▶ [GOAL OF THE EXERCISE]: Top to bottom, every record is to be copied word for word.

▶ [DATA TO PROCESS]:
********************

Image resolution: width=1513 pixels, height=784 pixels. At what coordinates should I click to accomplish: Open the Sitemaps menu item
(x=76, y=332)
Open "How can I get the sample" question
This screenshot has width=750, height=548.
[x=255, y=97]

********************

▶ [EXERCISE SOLUTION]:
Image resolution: width=1513 pixels, height=784 pixels. At what coordinates should I click to accomplish: Open the Sitemaps menu item
(x=76, y=332)
Open "How can I get the sample" question
This screenshot has width=750, height=548.
[x=255, y=97]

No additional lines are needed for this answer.